Post  Regina on Thu Jun 24, 2010 1:32 pm

5 Easy Ways to Keep Your Brain Sharp


Everyone is forgetful, but as we age, we start to feel like our brains are slowing down a bit—and that can be the most frustrating thing in the world. Luckily, research shows there is a lot you can do to avoid those “senior moments." Whether it's relaxation or adding certain foods to your diet, read on for some techniques worth trying.


1. Chill Out

The brain remembers better when it’s relaxed, say researchers at the California Institute of Technology, so take a few minutes each day to breathe deeply or meditate. "The positive of meditation is you have focused concentration and relaxation taking place at the same time," says Elizabeth Edgerly, PhD, spokesperson for the Alzheimer's Association. "Researchers believe those things are good because they're developing new connections for your brain cells."


2. Focus on the Future

People who regularly made plans and looked forward to upcoming events had a 50 percent reduced risk of Alzheimer’s disease, according to a recent study. But don’t worry if your calendar isn’t overflowing with life-changing events. Something as simple as setting a goal to have a weekly coffee date with a friend (and keeping it) will do. "Psychologically it keeps us motivated," Dr. Edgerly says. "There's evidence that people who have a purpose in life or who are working on long-or short-term goals appear to do better." In other words, keep your brain looking forward.


3. Go for a Walk

Mildly elevated glucose levels (even if you don’t have diabetes) can harm the area of the brain that helps you form memories, say Columbia University researchers. Experts agree that physical activity can help get blood glucose down to normal levels. In fact, the strongest evidence is regarding the effect of physical activity on the brain. Dr. Edgerly says, "When you exercise, you release chemicals that are good for your brain. It's like a mini fountain of youth in your brain, and the only way you can get it is exercise." In other words, when you take care of your heart, you take care of your brain.


4. Snack on Berries

Blueberries have compounds called anthocyanins that help communication between brain cells and appear to improve memory, says Robert Krikorian, PhD, professor of psychiatry and behavioral neuroscience at the University of Cincinnati. In general, Dr. Edgerly says the darker the fruit or vegetable, the better. She adds, "It's a healthy, well-rounded diet, especially one that mimics a Mediterranean diet, and that's fish, lots of fruits and vegetables, and red wine, everyone likes the red wine part."


5. Learn Something New

Take a Spanish class online, join a knitting club, or learn to play poker. A UC Irvine study found that mental stimulation limits the debilitating effects of aging on memory and the mind. But the best thing for your brain, Dr. Edgerly insists, is when you combine learning something new with physical activity. "It should be something like dancing, or coaching a sport. Or go learn golf with your girlfriends. That sort of thing is even better for your brain than, say, a crossword puzzle.”

▸ **WORK ITEM**
Please reproduce the post on keeping your brain sharp from "2. Focus on" to "brain looking forward.". The material further down plays no part in this.

▸ **DATA SHOWN**

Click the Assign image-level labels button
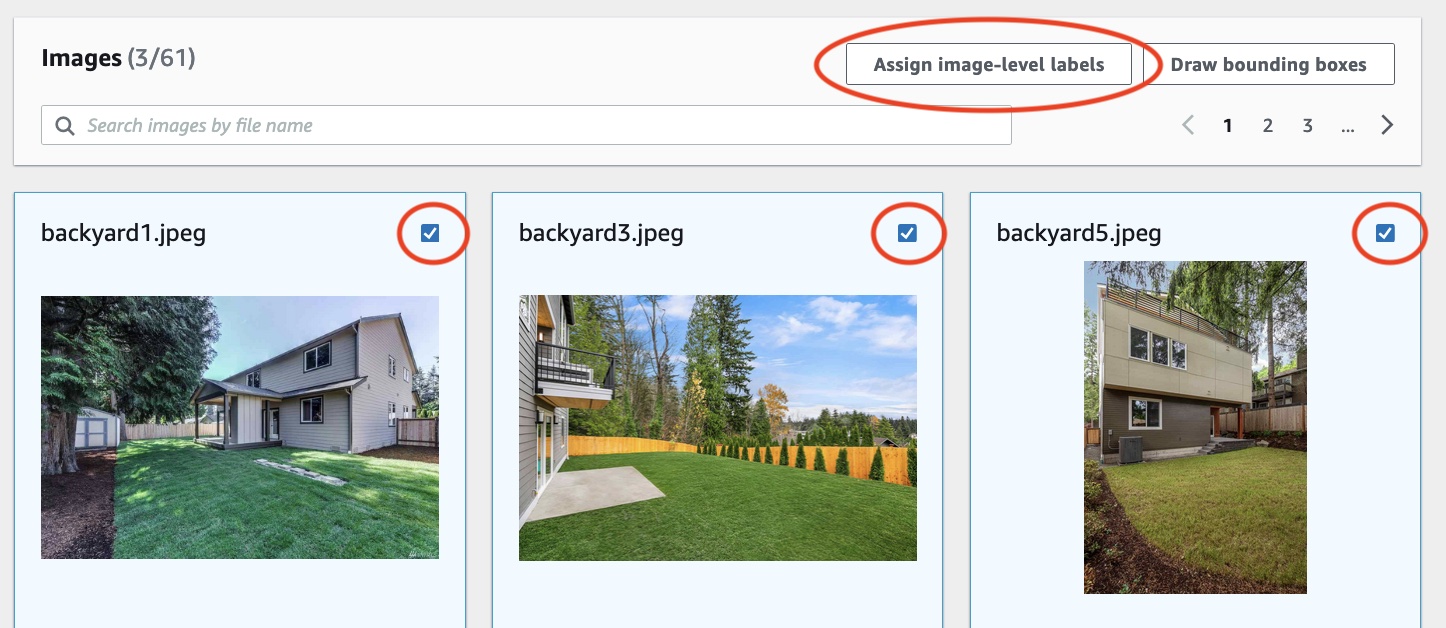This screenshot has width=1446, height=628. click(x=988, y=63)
--
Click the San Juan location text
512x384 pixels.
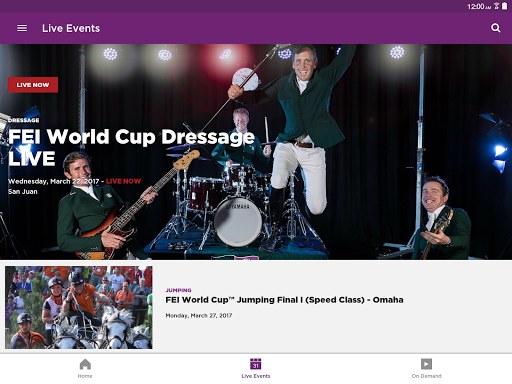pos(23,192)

▸ **COMPLETED EXERCISE**
2. Focus on the Future

People who regularly made plans and looked forward to upcoming events had a 50 percent reduced risk of Alzheimer’s disease, according to a recent study. But don’t worry if your calendar isn’t overflowing with life-changing events. Something as simple as setting a goal to have a weekly coffee date with a friend (and keeping it) will do. "Psychologically it keeps us motivated," Dr. Edgerly says. "There's evidence that people who have a purpose in life or who are working on long-or short-term goals appear to do better." In other words, keep your brain looking forward.